→ Your objective: When a line of the entries contains the word "Business", report that line.

→ Records provided:
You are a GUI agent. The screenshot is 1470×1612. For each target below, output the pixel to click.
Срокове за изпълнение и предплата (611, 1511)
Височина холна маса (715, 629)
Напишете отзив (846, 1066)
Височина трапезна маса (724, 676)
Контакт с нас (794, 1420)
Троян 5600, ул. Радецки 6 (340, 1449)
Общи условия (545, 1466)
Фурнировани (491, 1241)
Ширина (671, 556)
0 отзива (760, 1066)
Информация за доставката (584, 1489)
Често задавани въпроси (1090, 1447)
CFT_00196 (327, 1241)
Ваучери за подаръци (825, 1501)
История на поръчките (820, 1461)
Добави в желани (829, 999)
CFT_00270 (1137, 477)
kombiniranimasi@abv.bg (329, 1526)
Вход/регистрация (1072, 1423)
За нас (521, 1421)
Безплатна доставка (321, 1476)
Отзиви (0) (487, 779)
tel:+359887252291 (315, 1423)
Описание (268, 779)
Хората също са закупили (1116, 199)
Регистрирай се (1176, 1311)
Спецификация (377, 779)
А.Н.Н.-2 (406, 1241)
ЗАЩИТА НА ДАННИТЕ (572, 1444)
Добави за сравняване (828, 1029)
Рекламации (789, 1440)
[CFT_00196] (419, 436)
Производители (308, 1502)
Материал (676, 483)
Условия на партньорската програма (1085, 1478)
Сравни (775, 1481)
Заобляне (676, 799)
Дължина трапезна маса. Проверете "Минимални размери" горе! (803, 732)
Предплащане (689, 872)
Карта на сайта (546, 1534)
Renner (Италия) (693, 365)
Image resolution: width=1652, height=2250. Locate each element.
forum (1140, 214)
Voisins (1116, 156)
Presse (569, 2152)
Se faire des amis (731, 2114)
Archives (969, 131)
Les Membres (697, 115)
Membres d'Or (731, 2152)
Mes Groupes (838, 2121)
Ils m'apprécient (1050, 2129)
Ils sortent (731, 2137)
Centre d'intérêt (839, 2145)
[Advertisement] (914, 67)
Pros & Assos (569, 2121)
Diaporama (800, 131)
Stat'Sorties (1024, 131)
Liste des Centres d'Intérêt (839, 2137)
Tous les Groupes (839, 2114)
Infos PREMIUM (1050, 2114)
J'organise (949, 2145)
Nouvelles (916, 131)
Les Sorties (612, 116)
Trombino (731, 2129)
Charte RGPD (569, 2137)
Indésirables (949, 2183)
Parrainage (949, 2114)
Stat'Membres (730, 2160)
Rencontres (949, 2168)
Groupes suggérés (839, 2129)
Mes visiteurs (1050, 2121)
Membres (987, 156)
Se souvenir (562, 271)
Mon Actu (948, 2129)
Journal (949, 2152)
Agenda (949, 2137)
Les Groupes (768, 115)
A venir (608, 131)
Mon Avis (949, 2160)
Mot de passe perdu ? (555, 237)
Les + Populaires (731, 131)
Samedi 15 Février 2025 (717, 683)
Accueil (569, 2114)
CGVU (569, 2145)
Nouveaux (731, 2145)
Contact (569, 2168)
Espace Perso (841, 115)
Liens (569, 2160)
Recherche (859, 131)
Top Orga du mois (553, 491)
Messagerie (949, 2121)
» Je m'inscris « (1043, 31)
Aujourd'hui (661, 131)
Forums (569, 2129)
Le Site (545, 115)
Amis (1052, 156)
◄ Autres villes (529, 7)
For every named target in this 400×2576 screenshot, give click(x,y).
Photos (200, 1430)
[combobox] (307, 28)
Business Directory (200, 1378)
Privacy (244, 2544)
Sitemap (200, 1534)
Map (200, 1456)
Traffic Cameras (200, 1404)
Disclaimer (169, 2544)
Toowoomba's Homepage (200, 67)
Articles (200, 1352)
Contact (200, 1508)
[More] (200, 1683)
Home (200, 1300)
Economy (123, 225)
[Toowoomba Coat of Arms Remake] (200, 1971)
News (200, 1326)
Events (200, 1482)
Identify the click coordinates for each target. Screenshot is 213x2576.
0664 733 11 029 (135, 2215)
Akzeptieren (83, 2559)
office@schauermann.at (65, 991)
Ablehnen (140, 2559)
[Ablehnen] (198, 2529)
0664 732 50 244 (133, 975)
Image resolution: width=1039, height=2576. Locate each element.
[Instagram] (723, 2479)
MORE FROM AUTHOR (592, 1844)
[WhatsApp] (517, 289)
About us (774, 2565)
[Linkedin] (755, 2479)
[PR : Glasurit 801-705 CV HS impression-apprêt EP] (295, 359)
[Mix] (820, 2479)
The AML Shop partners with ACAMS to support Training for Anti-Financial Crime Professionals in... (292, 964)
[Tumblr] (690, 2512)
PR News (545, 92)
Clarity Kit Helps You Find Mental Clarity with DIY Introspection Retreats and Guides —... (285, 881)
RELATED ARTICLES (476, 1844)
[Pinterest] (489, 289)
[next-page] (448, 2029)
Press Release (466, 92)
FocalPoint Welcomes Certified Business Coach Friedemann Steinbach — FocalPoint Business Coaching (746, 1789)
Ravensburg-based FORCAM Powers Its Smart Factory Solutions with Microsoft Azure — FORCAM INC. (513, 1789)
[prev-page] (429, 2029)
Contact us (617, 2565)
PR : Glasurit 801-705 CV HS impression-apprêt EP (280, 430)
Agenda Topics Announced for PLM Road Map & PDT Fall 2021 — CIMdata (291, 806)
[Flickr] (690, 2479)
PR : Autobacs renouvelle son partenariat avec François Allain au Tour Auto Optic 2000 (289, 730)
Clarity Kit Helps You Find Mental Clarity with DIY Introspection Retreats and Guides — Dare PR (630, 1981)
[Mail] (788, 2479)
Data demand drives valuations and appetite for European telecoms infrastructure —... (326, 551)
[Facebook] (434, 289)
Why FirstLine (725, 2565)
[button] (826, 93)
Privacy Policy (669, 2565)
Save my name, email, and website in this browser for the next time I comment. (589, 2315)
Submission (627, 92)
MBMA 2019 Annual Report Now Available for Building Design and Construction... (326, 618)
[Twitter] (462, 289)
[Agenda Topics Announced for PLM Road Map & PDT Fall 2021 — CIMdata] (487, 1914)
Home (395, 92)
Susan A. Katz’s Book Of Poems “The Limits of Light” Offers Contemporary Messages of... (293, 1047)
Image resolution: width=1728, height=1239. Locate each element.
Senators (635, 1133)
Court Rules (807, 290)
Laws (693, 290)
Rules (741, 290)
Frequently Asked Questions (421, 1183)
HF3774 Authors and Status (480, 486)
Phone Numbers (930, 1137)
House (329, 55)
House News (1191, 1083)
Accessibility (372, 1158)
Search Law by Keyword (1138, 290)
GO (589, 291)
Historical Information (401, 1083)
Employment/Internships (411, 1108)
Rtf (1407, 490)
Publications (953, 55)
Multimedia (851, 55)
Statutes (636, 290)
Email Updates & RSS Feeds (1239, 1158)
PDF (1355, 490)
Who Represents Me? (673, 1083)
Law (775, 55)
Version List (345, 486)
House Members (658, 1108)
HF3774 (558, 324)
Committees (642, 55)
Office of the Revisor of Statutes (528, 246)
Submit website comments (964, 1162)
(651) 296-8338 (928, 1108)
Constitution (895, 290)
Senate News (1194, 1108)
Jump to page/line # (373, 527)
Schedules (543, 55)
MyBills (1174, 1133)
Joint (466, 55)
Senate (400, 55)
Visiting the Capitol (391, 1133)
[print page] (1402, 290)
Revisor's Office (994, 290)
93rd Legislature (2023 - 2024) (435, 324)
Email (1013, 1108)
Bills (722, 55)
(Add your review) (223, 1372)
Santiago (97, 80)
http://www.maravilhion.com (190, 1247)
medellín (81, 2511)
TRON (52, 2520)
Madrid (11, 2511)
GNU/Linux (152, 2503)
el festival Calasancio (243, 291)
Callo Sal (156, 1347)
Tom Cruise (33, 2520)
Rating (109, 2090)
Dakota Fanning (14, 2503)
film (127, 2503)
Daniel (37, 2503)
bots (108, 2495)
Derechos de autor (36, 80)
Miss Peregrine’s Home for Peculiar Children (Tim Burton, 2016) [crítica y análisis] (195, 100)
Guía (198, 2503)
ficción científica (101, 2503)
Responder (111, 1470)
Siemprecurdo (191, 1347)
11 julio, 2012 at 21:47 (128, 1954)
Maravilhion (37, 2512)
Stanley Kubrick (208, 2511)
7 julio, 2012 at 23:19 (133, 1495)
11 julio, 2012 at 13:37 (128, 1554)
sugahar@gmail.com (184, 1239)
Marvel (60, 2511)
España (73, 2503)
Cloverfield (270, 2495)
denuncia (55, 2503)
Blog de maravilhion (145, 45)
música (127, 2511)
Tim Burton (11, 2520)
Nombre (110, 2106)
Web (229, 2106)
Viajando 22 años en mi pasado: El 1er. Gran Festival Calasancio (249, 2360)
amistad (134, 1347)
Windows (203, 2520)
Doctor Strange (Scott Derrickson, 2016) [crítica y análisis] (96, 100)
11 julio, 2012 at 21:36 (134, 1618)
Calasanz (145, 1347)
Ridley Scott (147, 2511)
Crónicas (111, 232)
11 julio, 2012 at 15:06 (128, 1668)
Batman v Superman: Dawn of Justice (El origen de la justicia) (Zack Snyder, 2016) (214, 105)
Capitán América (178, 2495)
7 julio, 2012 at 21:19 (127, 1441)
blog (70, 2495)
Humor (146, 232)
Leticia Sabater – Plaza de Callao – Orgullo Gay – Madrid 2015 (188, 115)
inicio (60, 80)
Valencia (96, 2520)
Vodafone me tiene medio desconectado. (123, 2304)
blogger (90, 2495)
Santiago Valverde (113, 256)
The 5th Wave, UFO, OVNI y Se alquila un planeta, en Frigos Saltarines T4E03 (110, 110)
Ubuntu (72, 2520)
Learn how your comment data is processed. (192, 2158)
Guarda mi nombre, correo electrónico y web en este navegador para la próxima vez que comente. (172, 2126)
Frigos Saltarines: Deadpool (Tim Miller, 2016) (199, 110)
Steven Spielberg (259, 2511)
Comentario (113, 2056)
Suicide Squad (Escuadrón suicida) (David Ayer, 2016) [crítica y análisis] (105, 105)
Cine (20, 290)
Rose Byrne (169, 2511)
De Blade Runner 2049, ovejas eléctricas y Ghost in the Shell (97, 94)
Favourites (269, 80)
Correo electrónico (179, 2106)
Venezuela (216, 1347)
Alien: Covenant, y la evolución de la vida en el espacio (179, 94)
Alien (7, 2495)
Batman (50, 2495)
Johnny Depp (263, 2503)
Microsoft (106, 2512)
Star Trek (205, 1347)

→ Problem solution:
Business Directory (200, 1378)
FocalPoint Welcomes Certified Business Coach Friedemann Steinbach — FocalPoint Business Coaching (746, 1789)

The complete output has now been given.